The MIRIAM-2 Team took part in the 68th ESA parabolic flight campaign in Bordeaux from Nov. 28 to Dec. 6, 2017. The flight took place on Dec. 5th, 2017, where the deployment test of the balloon system was repeated after the mishap of the experiment in 2015.


Snow during our trip - what a surprise!


Morning encounter with the A310 Zero-G

Preparation week

We arrived in Bordeaux in the evening of Nov. 29 and could board our experiment after a speedy checkout on the day after, after only a short moment of shock when we found out our experiment is heavier than stated in the papers, but which could be cleared shortly after by Novespace after checking with safety requirements. Other experiments by that time were still assembling their stuff.


Boarding of the test rig


Applying of protective covers

It is really of advantage to already know the proceedings and to have an experiment that is already known.
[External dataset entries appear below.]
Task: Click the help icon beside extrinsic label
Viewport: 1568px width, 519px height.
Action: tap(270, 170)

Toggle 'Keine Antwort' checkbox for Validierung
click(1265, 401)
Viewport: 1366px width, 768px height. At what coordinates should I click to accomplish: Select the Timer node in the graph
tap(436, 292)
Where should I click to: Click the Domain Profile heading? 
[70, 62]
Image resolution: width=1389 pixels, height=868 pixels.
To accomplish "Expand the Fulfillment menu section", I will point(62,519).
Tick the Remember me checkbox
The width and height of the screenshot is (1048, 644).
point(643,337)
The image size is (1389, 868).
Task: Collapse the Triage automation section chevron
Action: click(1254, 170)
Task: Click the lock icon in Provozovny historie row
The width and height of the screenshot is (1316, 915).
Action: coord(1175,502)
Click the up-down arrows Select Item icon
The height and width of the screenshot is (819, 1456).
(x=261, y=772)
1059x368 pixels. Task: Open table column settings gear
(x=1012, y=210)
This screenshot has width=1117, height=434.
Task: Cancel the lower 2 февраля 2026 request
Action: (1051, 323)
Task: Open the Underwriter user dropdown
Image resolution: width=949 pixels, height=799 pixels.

The setup of the student team VESTAND

For the experiment above I flew again on the day after my flight with the MIRIAM-2 test, but this time (and the first time ever) as a test person. During this experiment it was examined how the vestibular system reacts to an electrical stimulation, once in a perception experiment and in the other half of the flight in a balance experiment.

Friday update: We passed our safety review and our experiment is cleared for flight! We also already received our flight suit (this time from ESA).


Our flight team (Tanja, left and Klaus, right) and backup Nicolay Kübler (middle)


The parabolic flight track can be followed live on Flightradar 24


Here is our timeline for Tuesday


Our team, from left Klaus Bayler, Tanja Lehmann, Nicolay Kübler


Evening at the Zero-G


A lot is going on in the aircraft


But we are ready except for some small things


Testrig now with the logos of our supporters


Trying out the Brainfly experiment

I also had the occasion to try out another experiment: For the "Fly your Thesis" student group Brainfly test persons control a computer game with their thoughts during parabolic flight. It works by imagining hand movements, which are recognized by a software reading out and evaluating the brainwave patterns of the subject. It didn't work very well for me and also Nicolay, no wonder the test persons had to train for 3 months so it works now for the parabolic flight.

Flight week


The type plate of the aircraft has been on the ISS with Thomas Pesquet (picture and name plate are now permanently located in the free float area)


Presentation of the flight maneuver in the briefing


On the morning before flight

We have checked everything and are ready! The aircraft doors close at 9:00 a.m. and then we take off!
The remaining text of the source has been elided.